Posted by: Kathy Krywicki
From the Old Time Stuff (OTS) column May 30, 1931 Ottawa Citizen the note about a house built 34 years prior, that is, in 1897, as the first house on Sunnyside Avenue east of Bank Street.
A Part of Ottawa Was Known as Oakland Heights
That was when C.C. Ray some 35 years ago put on a subdivision which embraced Bank, Sunnyside, Belmont and Riverdale. Sunnyside Ave. East of Bank Street had a high grade.
When Wm H. Sproule built a home on Sunnyside Avenue just east of Bank Street, thirty-four years ago, his was the only house on that street east of Bank Street. There were a few houses west of Bank, not many at that—possibly half a dozen.
Mr. Sproule tells us that when he moved on to Sunnyside avenue the grade of the street was much higher than now—from four to five feet near Bank and from 5 to 10 feet closer to Riverdale.

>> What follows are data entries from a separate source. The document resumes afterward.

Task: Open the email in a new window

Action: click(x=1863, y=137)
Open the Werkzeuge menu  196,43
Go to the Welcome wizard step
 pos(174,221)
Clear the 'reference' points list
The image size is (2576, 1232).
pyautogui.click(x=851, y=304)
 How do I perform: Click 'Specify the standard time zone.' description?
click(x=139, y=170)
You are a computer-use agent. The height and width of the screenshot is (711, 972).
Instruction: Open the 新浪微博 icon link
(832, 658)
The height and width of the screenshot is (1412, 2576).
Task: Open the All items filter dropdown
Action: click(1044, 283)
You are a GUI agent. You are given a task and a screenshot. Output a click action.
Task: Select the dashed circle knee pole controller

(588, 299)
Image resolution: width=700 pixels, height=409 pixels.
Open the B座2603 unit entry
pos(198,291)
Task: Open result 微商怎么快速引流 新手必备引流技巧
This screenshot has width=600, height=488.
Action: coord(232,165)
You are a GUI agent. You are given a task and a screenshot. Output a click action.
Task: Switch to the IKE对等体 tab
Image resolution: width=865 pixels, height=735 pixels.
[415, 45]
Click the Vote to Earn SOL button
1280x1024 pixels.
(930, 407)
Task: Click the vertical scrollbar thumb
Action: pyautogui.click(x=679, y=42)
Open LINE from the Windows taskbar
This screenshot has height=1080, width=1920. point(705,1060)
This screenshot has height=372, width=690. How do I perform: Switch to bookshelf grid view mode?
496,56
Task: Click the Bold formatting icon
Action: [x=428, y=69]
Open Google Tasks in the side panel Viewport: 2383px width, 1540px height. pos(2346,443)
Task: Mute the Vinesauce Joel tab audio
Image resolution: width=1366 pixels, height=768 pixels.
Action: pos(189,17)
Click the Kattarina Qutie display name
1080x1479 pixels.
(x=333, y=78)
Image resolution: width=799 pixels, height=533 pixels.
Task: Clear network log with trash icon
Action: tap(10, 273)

The grade remained that way till after 1907, when Ottawa South became part of Ottawa.
Called Oakland Heights
At that time the district between Sunnyside, Belmont, Bank and Riverdale was known as Oakland Heights. The land was owned by Mr. C.C. Ray (who is still with us) and was subdivided by him under that title. But after some years, (after it became part of the city, this subdivision and all other subdivisions assumed the general title of “Ottawa South”, a title which it holds to this day.
The McKay Home
When Mr. Sproule moved on to Sunnyside Avenue there was no big convent behind him, as at present. The property was then still in the hands of the Thomas McKay family.
Mr. Sproule as a pioneer has watched Ottawa South grow from a very little place to a place of size and importance.
Note: Wm H. Sproule, a jeweller, is listed in the 1909 Ottawa city directory at 151 Sunnyside, one house east of Bank Street. The numbering along the street changed in 1916 and the house number is now 271 Sunnyside.